Она рассказывала Аристархову про своего последнего, подорвавшегося на мине, старлея, а Аристархов смотрел на таблицы с большими и маленькими буквами, курил пакистанский «Кэмел» и думал: как же так, плачет по своему Колюне, Колюнина душа ещё не отлетела, а она уже спит с другим, как же это так? И не столько на такую-рассякую Жанну досадовал Аристархов, сколько на себя, что пришёл, подлец, не поленился, с тёпленьким парфюмерным шампанским, пачкающими пальцы конфетами, попользовался, тогда как по всем человеческим и Божьим законам не следовало, ох, не следовало!
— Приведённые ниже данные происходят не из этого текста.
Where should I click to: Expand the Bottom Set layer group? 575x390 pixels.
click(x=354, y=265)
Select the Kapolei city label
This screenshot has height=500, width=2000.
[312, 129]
Невыносимо было это: Колюня да Колюня! И ведь не оборвёшь, потому что где Колюня? В запаянном цинковом гробу Колюня! Вернее, то, что осталось от Колюни. И ещё Аристархов досадовал, что если бы не он, то к Жанне обязательно пришёл бы кто-нибудь другой и она точно так же застелила бы кушетку простынёй со штемпелем «пионерлагерь «Чайка», то есть досадовал на всё сразу и одновременно неизвестно на что, одним словом, на саму жизнь.
А потом Жанна вместе с амбулаторией перебралась на самую продвинутую в глубь Азии советскую военную точку за реку Гильменд. Аристархов садился там заправляться, частенько оставался ночевать, а утром не спешил улетать. Он твёрдо заступил на место подорвавшегося на мине Колюни, другого старлея-мотострелка, застреленного снайпером на выходе из духана, и ещё, можно не сомневаться, многих живых и — мёртвых офицеров, прапорщиков, да, наверное, и солдатиков.
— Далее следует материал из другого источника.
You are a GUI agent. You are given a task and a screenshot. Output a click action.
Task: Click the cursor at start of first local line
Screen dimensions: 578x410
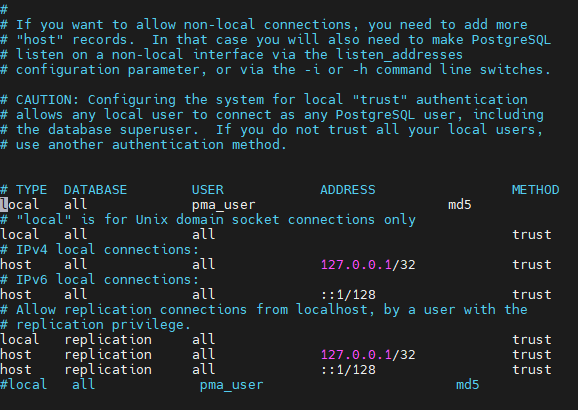[x=4, y=205]
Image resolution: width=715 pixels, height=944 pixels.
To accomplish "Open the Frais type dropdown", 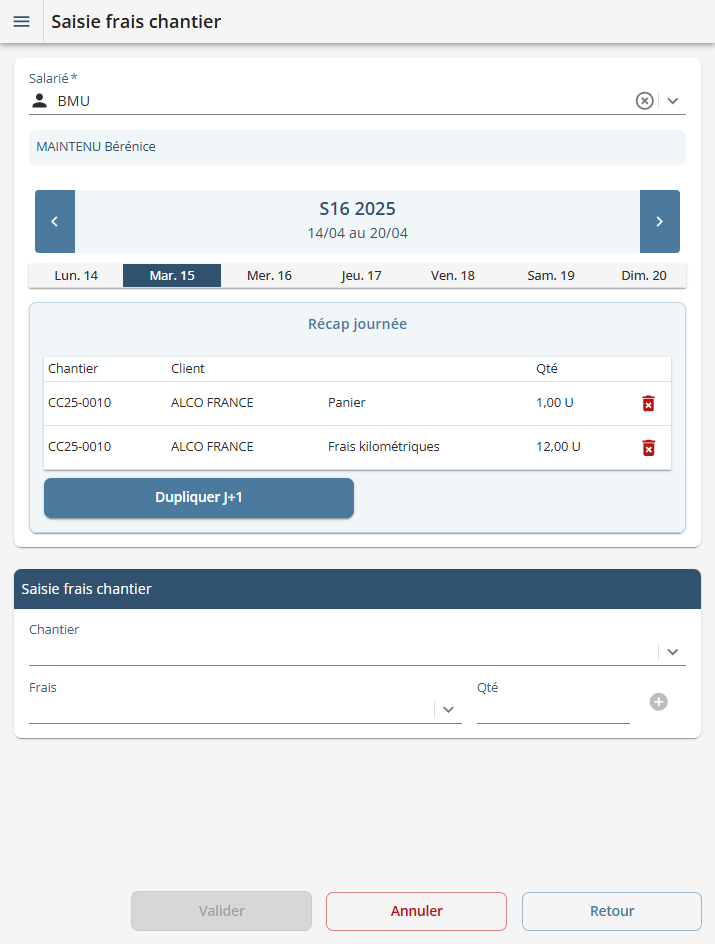I will (449, 709).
На бесконечно отдалённой от начальства точке за Гильмендом, где пустыня вокруг просматривалась на десятки километров, у Аристархова было всё, необходимое мужчине для счастья: любимая и любящая подруга, еда, богатый выбор спиртного, отдельная комнатка в щитосборном домике возле вертолётной площадки, покой и воля, овеществлённые в разнообразнейшем и разнокалибернейшем оружии, из которого в любой момент можно было пострелять, которое в любой момент можно было собрать, разобрать, в тысячный раз протереть промасленной тряпочкой. Аристархову нравилось сиживать по вечерам, вытянув ноги, в шезлонге перед домишкой, прихлёбывать из длинного стакана виски, отслеживать уходящее по длинной косой за горы малиновое вертолёт-солнце.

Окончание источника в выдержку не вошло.